**Task directions**. A verbatim copy of the line containing "Task: Open the AWS toolkit panel icon" and all lines after it, up to and including the final line of the records, is the only acceptable output.

**Records for the task**.
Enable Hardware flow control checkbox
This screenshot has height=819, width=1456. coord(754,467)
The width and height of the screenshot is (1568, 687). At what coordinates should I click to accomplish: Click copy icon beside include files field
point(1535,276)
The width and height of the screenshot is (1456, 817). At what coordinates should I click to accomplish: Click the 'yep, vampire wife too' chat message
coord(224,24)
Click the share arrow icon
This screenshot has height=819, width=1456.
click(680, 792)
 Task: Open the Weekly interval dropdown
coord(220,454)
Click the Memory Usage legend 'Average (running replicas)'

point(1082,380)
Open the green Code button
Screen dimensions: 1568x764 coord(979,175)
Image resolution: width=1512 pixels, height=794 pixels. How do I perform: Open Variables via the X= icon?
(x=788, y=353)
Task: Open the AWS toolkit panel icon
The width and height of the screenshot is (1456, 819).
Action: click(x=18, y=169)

**Task solution**.
Task: Open the AWS toolkit panel icon
The width and height of the screenshot is (1456, 819).
Action: click(x=18, y=169)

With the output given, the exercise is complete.